Basics of Audio File Processing in R
This post provides basic information on audio processing using R as the programming language. It also walks through and understands some basics of sound and digital audio.
By Taposh Dutta Roy, Kaiser Permanente
In today’s day and age, digital audio has been part and parcel of our life. One can talk to Siri or Alexa or “Ok Google” to search for information. Siri or Alexa or Google knows who is asking for information, and can search for the ask and reply contextually.
The idea of writing this post is to provide basic information on audio processing using R as the programming language. However, before we go to using R as our choice of language, let’s walk through and understand some basics of sound and digital audio.
What is Sound?
Sound is a pressure change of air molecules created by a vibrating object.

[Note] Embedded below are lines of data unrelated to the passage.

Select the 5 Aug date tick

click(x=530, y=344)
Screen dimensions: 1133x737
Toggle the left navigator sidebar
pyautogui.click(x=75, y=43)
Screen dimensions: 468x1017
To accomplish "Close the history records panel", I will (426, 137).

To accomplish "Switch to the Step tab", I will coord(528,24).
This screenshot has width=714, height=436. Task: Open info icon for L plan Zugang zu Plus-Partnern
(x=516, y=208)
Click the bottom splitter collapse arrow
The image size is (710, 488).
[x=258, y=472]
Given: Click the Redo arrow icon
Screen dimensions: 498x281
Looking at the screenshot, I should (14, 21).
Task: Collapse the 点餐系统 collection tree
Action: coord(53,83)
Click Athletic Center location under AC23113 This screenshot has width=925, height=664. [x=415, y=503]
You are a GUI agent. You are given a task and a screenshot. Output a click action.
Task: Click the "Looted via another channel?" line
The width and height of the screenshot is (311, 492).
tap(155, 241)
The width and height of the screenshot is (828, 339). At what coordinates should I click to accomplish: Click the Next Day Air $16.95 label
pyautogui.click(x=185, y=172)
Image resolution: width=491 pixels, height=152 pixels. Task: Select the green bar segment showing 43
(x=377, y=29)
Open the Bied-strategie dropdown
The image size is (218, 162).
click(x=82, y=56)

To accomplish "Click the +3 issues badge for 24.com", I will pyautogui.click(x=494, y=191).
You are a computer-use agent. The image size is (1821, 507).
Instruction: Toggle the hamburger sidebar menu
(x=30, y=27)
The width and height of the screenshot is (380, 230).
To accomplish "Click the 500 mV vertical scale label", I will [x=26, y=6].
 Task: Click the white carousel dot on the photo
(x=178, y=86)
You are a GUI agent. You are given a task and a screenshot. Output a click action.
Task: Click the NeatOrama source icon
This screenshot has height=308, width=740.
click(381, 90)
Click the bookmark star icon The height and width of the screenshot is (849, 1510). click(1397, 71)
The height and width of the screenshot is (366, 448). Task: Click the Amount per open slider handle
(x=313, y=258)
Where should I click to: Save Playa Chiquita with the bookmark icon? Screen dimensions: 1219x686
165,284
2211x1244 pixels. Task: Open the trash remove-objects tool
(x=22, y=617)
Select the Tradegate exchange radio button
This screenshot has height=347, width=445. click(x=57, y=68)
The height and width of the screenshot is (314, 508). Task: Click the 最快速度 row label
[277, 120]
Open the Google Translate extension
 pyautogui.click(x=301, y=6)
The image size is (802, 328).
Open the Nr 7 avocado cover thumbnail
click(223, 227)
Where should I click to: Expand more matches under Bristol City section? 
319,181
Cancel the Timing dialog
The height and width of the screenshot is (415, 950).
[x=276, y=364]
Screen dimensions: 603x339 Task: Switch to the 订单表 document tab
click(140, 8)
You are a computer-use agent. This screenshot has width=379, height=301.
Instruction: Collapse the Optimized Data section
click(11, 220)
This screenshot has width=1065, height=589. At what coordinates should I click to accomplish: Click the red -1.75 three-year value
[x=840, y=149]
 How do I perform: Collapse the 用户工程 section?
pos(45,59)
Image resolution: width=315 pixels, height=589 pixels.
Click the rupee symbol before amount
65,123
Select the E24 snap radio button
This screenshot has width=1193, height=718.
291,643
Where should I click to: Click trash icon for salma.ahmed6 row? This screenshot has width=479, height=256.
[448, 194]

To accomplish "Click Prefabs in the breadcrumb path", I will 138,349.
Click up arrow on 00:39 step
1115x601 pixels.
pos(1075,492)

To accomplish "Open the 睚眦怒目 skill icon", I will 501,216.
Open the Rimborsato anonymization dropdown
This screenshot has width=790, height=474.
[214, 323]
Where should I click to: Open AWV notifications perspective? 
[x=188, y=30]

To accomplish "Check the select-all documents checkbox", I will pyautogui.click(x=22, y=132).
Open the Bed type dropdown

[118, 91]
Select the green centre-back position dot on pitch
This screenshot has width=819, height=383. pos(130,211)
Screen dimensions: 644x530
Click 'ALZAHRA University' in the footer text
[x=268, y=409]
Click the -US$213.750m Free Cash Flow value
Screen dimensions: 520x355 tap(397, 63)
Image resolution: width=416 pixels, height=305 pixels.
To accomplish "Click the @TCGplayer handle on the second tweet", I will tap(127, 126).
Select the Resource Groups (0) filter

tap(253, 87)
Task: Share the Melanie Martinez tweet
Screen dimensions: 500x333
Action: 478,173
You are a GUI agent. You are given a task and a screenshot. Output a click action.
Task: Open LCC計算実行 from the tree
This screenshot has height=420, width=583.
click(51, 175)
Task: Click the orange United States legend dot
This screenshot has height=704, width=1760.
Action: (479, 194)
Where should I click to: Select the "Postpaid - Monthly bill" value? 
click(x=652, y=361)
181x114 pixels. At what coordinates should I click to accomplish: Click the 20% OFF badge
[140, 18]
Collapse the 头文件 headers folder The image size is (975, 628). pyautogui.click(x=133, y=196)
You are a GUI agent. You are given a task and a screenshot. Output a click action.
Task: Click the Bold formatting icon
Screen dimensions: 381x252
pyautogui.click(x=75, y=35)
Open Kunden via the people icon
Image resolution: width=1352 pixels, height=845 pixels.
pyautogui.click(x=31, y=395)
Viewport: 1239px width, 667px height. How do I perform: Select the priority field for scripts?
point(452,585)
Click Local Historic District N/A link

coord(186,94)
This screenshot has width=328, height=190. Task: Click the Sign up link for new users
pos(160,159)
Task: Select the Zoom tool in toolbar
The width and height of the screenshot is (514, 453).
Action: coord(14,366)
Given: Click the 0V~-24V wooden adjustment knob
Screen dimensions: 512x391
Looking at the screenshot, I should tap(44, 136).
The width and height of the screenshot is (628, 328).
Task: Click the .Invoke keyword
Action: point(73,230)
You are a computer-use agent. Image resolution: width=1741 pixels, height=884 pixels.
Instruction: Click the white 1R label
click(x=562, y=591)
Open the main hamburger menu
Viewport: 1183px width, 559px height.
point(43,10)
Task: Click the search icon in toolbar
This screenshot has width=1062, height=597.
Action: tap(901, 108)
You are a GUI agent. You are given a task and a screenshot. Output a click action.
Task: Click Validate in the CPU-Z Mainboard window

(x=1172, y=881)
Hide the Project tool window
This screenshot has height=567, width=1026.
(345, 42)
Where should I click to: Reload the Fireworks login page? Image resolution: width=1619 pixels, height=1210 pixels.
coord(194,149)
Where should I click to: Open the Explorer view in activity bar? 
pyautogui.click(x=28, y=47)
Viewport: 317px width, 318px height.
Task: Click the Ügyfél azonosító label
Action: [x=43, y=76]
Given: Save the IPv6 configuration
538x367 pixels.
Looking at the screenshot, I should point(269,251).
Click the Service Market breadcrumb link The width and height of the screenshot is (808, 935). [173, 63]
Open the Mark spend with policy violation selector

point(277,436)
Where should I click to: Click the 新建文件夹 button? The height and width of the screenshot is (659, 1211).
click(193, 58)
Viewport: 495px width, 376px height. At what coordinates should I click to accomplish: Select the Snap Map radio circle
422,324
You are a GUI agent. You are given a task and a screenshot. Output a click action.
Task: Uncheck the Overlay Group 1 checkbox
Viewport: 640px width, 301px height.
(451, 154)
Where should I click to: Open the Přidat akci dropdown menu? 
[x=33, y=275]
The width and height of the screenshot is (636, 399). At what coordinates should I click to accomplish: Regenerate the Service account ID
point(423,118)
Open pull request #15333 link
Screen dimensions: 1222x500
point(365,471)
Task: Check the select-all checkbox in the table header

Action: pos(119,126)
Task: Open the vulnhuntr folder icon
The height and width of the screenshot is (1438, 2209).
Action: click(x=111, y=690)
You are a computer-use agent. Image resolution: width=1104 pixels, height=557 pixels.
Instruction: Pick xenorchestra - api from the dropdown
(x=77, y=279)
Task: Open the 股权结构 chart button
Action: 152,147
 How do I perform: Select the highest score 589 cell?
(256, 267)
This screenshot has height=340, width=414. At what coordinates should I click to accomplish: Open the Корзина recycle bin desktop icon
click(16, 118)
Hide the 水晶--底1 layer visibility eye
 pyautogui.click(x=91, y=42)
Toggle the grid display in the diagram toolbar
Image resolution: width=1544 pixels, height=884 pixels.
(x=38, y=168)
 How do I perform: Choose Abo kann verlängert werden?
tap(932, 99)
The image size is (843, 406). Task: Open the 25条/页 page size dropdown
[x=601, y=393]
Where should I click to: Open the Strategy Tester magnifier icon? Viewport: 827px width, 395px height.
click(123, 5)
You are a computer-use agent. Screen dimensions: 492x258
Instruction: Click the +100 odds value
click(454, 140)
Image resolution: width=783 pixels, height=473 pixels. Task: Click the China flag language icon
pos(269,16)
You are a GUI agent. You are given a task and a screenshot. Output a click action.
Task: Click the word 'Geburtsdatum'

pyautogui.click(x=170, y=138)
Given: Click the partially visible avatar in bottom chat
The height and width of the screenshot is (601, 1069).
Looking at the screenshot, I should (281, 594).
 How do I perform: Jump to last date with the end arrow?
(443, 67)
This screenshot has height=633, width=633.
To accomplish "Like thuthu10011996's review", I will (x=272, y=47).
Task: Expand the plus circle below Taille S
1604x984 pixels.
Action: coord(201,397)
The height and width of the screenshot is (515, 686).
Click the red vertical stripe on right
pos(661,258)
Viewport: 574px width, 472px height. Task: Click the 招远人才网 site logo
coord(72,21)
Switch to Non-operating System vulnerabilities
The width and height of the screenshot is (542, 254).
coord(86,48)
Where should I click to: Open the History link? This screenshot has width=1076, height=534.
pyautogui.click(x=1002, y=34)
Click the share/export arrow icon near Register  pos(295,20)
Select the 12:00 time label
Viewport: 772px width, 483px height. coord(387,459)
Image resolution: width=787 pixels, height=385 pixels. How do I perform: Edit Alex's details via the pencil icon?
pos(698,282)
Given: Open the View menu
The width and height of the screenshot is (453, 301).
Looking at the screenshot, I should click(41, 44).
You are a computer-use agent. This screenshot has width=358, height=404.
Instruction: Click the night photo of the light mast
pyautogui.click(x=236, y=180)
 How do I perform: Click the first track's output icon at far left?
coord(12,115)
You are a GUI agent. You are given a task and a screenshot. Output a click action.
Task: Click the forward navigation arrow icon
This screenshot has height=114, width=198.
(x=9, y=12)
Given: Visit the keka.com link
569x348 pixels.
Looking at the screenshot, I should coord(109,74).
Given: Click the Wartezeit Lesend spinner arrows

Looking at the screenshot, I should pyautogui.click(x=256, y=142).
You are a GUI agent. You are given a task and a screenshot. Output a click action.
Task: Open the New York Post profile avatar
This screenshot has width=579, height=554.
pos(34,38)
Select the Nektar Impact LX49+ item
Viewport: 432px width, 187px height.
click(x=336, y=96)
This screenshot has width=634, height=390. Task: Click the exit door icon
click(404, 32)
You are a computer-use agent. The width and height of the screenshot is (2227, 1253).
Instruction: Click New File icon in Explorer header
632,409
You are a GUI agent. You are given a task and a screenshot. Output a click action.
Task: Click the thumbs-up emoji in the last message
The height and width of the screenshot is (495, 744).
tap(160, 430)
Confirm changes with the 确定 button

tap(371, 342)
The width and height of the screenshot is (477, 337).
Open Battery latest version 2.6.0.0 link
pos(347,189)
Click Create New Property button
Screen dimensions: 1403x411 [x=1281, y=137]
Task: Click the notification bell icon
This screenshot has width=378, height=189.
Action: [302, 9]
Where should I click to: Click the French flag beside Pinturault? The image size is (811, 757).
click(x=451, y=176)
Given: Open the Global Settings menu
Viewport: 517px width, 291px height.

This pressure change by vibrating object creates a wave. A wave is how sound propagates. Sound is a thus a mechanical wave that results from the back and forth vibration of the particles of the medium through which the sound wave is moving [4]. Sound is processed through our ears via the ‘auditory’ sense. Thus, sound can also be called as audio. Audio processing a hugely researched domain and lot of very good papers talk about audio processing. As part of this post we will only talk about very basic but helpful information to develop an intuitive understanding.
Sound waves can be described by the number of waves per second and the size of the waves. The number of waves per second (or the distance between high or low points) is the frequency of the sound. As shown in the figure above, the horizontal distance between any two successive equivalent points on the wave is called the wavelength. Thus, the wavelength is the horizontal length of one cycle of the wave.
The period of a wave is the time required for one complete cycle of the wave to pass by a point. So, the period is the amount of time it takes for a wave to travel a distance of one wavelength. This understanding is important for analysis of sound as we will move from time domain to frequency domain.
Thus frequency of sound = Velocity of propagation / Wavelength
The size of each wave is described by the amplitude. Amplitude determines how loud or soft a sound will be.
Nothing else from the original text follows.